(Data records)
---------------
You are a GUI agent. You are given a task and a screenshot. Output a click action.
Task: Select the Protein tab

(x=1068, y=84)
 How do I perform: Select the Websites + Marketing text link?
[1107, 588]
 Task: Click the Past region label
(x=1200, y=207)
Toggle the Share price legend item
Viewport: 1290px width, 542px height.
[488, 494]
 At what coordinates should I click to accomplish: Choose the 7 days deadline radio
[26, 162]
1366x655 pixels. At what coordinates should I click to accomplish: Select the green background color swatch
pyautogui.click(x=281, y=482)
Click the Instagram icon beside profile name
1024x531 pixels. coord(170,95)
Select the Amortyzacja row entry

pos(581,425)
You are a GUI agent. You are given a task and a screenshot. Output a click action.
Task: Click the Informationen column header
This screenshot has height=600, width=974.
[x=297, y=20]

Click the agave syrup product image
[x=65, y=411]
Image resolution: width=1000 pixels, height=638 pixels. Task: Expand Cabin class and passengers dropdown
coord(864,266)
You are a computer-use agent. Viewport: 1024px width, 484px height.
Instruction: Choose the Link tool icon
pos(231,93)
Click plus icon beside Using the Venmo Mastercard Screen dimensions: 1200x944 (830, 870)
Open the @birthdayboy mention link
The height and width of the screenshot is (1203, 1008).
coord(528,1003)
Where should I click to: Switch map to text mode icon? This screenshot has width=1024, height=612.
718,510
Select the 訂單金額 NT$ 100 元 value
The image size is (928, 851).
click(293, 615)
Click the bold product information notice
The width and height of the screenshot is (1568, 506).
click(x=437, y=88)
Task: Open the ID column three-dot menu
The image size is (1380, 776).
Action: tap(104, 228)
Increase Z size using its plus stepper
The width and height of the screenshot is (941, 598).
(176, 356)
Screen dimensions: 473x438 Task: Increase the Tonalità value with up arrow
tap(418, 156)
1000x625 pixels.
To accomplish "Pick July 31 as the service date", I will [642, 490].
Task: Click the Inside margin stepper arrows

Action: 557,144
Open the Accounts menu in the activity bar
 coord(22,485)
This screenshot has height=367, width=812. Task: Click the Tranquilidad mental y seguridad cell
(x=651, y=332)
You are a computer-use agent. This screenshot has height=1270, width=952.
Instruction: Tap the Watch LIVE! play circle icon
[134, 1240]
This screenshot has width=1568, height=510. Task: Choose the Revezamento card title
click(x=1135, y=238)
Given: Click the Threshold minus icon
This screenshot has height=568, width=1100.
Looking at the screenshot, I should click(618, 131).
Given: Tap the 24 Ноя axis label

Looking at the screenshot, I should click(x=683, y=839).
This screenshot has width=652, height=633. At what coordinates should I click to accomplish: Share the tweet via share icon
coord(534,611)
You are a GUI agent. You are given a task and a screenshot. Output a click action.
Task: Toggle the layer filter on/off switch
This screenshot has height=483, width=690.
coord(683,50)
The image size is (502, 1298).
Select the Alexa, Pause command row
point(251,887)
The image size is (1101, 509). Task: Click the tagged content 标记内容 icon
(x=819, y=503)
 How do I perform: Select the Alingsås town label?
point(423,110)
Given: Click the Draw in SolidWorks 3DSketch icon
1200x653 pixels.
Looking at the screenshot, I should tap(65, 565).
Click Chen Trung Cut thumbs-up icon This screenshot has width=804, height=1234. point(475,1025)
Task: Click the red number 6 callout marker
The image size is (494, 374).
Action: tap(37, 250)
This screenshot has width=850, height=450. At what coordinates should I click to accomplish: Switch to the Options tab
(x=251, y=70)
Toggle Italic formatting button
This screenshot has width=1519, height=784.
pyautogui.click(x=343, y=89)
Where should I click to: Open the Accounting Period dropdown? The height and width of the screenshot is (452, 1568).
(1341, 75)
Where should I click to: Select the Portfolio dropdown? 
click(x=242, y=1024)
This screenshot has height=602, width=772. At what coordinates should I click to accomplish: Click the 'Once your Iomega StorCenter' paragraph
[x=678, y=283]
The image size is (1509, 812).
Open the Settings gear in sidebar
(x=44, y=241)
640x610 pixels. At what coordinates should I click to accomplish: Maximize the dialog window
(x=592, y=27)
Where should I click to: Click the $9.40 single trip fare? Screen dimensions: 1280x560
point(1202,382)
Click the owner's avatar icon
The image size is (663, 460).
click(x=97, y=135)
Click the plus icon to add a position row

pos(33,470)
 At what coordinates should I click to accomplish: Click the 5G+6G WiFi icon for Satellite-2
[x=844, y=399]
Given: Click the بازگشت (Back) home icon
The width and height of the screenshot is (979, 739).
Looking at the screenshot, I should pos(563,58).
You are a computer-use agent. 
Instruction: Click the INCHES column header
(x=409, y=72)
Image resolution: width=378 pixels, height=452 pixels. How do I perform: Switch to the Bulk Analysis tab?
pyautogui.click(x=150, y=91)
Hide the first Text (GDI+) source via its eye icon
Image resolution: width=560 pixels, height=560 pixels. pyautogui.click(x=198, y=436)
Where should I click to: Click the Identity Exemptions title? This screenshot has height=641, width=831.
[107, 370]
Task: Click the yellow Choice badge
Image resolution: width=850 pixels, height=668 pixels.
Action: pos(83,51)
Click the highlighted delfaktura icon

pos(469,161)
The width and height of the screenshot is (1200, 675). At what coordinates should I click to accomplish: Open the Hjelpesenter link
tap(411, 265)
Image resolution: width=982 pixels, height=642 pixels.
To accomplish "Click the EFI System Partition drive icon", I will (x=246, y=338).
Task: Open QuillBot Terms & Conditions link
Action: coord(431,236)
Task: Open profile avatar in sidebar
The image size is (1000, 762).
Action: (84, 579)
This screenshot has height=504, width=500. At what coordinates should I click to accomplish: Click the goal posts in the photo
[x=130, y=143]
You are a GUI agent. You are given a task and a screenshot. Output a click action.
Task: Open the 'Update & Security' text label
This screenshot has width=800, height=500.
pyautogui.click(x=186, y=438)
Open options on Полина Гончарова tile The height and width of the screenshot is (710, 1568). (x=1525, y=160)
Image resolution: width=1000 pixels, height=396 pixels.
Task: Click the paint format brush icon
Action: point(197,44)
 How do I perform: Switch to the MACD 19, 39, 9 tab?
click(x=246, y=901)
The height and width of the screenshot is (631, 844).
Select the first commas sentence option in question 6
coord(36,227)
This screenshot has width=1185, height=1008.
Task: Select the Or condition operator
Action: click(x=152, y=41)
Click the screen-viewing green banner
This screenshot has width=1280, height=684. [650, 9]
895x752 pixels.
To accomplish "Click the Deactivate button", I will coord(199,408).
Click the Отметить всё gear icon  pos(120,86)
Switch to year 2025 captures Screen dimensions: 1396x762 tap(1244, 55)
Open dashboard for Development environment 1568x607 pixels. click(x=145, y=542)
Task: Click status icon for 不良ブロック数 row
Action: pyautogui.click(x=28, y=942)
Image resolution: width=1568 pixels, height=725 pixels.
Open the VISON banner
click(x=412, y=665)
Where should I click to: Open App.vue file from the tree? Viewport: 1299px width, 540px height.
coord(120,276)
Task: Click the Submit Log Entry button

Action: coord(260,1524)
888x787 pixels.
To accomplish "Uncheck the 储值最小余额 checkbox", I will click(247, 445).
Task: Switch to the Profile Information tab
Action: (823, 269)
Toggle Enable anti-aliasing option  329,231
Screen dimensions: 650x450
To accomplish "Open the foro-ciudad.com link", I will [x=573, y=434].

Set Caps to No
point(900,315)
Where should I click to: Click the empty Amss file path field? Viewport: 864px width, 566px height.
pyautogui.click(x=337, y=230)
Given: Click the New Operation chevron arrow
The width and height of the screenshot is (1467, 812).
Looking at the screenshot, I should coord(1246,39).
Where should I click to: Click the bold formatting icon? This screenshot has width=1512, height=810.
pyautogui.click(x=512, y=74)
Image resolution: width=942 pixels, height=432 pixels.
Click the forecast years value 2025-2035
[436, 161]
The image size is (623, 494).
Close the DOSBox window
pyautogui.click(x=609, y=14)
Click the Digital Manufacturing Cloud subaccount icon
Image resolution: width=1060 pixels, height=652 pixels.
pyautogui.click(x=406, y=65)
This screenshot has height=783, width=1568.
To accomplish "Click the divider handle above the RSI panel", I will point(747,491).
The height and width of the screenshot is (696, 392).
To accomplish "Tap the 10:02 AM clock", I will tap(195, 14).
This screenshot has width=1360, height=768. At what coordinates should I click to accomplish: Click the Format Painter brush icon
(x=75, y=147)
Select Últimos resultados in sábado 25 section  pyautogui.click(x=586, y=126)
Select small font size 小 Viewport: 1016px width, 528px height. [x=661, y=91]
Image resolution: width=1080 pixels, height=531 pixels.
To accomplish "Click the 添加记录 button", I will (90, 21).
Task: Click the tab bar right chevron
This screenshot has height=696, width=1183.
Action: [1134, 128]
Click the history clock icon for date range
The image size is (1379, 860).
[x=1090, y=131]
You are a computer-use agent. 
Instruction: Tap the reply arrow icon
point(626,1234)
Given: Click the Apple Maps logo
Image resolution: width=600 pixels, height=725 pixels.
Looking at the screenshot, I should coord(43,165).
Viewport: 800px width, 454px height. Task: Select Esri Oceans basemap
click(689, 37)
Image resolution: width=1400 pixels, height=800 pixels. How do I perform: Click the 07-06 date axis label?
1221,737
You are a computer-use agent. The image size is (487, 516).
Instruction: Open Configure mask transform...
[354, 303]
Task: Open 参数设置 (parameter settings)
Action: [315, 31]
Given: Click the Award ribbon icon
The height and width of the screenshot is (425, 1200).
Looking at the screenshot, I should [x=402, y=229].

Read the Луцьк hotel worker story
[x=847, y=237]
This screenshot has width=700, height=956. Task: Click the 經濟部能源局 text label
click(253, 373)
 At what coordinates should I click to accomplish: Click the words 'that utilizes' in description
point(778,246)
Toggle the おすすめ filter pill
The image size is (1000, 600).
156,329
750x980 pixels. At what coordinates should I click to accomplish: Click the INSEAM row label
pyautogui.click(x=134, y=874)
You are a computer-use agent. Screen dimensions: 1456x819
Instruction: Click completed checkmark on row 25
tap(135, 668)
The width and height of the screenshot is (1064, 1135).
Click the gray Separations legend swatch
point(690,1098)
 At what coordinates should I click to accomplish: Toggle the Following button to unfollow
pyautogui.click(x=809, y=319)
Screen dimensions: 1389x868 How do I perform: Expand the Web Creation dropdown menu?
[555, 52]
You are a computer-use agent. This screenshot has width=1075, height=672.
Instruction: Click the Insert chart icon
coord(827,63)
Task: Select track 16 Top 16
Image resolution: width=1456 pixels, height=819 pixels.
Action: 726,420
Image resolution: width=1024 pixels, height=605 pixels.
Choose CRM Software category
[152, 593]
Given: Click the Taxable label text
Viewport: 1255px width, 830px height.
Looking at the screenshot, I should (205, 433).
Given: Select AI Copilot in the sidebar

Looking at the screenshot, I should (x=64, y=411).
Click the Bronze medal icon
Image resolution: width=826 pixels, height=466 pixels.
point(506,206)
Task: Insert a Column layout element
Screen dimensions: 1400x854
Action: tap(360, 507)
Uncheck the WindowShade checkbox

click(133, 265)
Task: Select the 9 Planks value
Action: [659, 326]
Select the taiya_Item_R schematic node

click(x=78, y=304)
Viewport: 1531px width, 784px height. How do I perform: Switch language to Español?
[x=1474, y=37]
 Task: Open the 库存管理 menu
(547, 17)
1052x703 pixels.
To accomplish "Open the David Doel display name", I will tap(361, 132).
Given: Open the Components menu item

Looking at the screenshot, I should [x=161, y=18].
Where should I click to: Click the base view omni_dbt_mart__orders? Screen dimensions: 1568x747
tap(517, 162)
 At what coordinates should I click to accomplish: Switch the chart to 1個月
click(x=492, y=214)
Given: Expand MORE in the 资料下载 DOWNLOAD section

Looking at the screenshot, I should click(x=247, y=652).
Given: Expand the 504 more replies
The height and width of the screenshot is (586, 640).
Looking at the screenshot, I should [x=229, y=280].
---------------
What is the number of lines in the entries above that contain the word "chevron"? Answer with that number only.

2